I understand getting a 3.99% (through my bank) or even 0% (if we could find it) vehicle loan would get us the lowest interest, but the monthly payments would be too high. (calculated at worst case 3.99%, $45,000 = $615 mo-±House payment @ $1095) But if we took out the extra $39,000 the monthly payment would be lower ($1265 mortgage + $82 vehicle loan) We also discussed a middle ground where we take out 1/2 in the mortgage and 1/2 in a loan. ($1194 mortgage + $325 Loan)

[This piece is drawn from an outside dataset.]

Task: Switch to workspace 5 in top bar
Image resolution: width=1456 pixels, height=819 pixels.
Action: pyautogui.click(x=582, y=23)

We are getting a lot of push back about taking out ANY money from equity (family…I know they care about us) to finance a depreciating asset. But we will have to finance it one way or another, and we are taking out the refi anyway because of the cheaper rate. So it’s just a matter of adding on to that loan.
So, what do you think.
Option #1
My instinct is to go middle ground which gives some flexibility with the monthly payments after the vehicle loan is paid off, makes the mortgage part of it tax deductible and is really at the top end, (but still within) our budget.
Option #2
My husband wants to take out the minimum in the mortgage and get a vehicle loan. (that I’m convinced will strap our monthly payments too much, but he thinks we can “manage”)
Option #3
If we were to go with the high mortgage and lower monthly payments, we could use the extra monthly money to make monthly principal payments. It would make almost the entire amount tax deductible, but it would take 10 years of paying before we would replace the equity we took out. (although we don’t really plan on moving)
I know it’s a crazy question, and not at all robotics related… But honestly, my brain is now fried (of course I now have HUGE spreadsheets calculating the actual cost of each option, and there is no clear answer) I keep thinking I’m missing something. Can anyone think of an option I’m not thinking of? We’ve put the closing on hold because now we can’t agree.
Please let me know what you think is the best option and why. ANY opinions are helpful right now. Thanks for so much for reading.